Steve Volkmann: Okay. Thank you. And I think, Julie, you said that you expected $15 million to $20 million of kind of start-up costs down there for the full year ’24, please correct me if I’m wrong. Are there any other kind of headwinds we should be aware of in margin in AWP in 2024? And I’m just kind of thinking about bridging the gap with sort of your biggest competitor.
Julie Beck: Yeah, when you think about the inefficiencies, I guess, related to Monterrey, we’re saying $15 million to $20 million in 2024, but that’s primarily more centered to the first half of the year. And so, we expect margins to improve in Q3 and Q4 as more production is going through that facility, it becomes more efficient and the inefficiencies go down. So that’s the primary difference. And I guess I’d just take this time to talk about, as you look at our comparisons year-over-year, these we started up our Monterrey in Q3 and Q4 of 2023, so it impacted the second half of the margins, they’re not in the first half of 2023 when you compare. And so, we’ll have those inefficiencies running through the first half of the year. And then, in the fourth quarter, margins will improve, and those inefficiencies will — that were in the second half of 2023 won’t be as much in the second half of 2024, if that helps in your calcs.

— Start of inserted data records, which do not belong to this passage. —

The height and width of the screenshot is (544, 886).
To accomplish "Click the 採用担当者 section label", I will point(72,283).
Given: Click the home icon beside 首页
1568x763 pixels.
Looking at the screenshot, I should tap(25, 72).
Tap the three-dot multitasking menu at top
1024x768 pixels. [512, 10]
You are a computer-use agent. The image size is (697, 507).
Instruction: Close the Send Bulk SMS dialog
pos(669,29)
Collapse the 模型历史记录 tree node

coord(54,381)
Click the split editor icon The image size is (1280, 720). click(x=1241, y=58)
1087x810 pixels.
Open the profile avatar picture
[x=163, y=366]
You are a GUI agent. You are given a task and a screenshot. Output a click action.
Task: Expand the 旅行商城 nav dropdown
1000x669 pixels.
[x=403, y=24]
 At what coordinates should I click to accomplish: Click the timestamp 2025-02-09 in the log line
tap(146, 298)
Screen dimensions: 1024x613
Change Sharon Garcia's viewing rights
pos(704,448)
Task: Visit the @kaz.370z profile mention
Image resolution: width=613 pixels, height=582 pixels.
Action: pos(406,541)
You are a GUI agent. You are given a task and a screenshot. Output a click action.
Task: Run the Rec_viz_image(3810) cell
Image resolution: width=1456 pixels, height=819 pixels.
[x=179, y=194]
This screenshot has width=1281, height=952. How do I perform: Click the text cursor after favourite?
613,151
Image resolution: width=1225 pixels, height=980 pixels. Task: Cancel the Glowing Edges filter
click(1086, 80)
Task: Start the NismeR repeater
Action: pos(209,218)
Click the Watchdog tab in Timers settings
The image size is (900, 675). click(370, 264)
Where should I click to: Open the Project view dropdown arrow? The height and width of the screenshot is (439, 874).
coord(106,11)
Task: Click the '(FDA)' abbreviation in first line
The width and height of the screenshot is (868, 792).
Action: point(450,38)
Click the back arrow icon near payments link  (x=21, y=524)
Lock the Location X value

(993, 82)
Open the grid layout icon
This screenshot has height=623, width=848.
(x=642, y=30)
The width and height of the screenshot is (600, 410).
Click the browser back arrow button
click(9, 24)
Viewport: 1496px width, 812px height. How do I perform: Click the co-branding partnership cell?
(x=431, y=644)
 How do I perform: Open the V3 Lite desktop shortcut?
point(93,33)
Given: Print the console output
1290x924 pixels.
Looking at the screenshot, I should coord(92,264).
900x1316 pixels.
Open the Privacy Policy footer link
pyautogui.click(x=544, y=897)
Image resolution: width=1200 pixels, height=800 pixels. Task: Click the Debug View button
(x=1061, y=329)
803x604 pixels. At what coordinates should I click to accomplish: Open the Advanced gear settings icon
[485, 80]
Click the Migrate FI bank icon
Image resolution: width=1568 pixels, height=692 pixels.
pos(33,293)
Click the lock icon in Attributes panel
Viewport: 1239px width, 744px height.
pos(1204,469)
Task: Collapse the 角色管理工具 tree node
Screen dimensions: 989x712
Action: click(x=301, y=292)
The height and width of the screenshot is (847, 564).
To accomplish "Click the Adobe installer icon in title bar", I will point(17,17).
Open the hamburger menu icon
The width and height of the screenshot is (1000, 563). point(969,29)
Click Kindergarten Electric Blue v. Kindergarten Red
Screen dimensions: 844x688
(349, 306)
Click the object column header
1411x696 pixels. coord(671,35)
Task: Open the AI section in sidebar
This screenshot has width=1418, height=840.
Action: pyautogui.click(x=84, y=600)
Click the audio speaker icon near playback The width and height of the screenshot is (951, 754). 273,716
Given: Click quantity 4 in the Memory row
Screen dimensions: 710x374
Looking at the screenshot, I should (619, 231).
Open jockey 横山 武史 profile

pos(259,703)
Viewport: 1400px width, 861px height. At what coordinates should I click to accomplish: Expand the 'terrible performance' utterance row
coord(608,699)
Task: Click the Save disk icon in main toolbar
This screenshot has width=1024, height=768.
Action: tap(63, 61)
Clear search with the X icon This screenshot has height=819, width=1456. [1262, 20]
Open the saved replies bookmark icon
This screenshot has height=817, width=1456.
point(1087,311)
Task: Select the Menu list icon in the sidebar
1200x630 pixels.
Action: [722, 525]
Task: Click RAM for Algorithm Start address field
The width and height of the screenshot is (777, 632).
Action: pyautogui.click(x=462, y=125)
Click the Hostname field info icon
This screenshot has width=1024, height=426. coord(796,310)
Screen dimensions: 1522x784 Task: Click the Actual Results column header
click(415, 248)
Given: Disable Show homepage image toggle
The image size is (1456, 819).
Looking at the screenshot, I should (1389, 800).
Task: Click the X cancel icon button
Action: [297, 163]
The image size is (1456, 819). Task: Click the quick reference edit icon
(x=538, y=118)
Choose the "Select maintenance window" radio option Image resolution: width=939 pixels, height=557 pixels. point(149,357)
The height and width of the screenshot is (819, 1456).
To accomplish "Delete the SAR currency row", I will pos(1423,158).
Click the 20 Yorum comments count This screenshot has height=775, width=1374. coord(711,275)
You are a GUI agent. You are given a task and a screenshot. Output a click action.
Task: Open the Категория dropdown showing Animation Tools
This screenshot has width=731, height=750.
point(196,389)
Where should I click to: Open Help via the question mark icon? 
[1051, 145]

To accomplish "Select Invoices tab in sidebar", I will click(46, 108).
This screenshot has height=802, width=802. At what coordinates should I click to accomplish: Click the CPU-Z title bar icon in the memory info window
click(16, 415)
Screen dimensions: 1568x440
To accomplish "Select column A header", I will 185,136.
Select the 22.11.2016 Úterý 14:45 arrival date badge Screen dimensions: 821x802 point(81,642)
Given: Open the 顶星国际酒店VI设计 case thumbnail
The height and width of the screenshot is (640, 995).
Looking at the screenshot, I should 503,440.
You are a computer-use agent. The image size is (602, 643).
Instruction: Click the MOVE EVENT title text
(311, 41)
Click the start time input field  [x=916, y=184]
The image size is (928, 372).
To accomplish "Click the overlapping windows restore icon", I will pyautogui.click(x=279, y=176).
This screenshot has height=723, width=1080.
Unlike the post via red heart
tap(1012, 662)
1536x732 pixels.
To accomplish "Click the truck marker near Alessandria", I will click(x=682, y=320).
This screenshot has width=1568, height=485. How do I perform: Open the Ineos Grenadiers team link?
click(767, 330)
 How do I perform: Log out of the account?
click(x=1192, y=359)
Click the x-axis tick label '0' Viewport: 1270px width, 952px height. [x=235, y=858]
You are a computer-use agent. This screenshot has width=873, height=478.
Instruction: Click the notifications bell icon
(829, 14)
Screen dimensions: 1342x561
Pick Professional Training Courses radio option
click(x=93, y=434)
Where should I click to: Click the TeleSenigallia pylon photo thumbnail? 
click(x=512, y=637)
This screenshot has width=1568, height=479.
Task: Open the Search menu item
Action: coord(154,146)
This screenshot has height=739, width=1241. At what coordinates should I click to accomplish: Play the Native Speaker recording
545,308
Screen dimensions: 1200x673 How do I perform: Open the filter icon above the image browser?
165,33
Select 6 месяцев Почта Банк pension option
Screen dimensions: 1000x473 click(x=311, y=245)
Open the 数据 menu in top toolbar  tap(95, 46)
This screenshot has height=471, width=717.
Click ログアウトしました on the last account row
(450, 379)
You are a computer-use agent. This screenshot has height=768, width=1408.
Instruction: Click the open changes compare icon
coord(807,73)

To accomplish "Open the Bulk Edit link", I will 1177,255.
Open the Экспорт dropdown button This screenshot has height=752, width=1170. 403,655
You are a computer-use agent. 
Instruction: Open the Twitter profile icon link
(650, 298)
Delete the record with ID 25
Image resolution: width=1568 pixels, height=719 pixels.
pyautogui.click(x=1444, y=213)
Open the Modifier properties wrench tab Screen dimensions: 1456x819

Steve Volkmann: Yeah, great. Thank you.
Simon Meester: Thank you.
Operator: Your next question comes from the line of Tami Zakaria with JPMorgan. Your line is open.
Tami Zakaria: Hi, good morning, Team Terex. Hope you’re doing well.
Simon Meester: Good morning.
Tami Zakaria: Hi, how are you? So, my first question is on the Monterrey facility again. Just trying to understand the 200-basis-points improvement in operating margin in 2025, when it ramps, how volume-dependent is that margin improvement target? So, let’s say, if 2025 volumes, for assumption, let’s say it was down, would you still see a margin improvement given it’s a big facility, capacity utilization is probably needed to get that 200 basis points number. So just trying to think about the capacity utilization versus volume dependency of that 200 basis points target.
Julie Beck: Well, Tami, there’s always a lot of variables that happen, but all things being the same, we would expect to have a 200-basis-point improvement. And we would expect, as Simon said, we’re seeing a strong demand in the marketplace, so we wouldn’t anticipate that being an issue at this point in time. And so, we would plan on the 200 basis points margin improvement in 2025.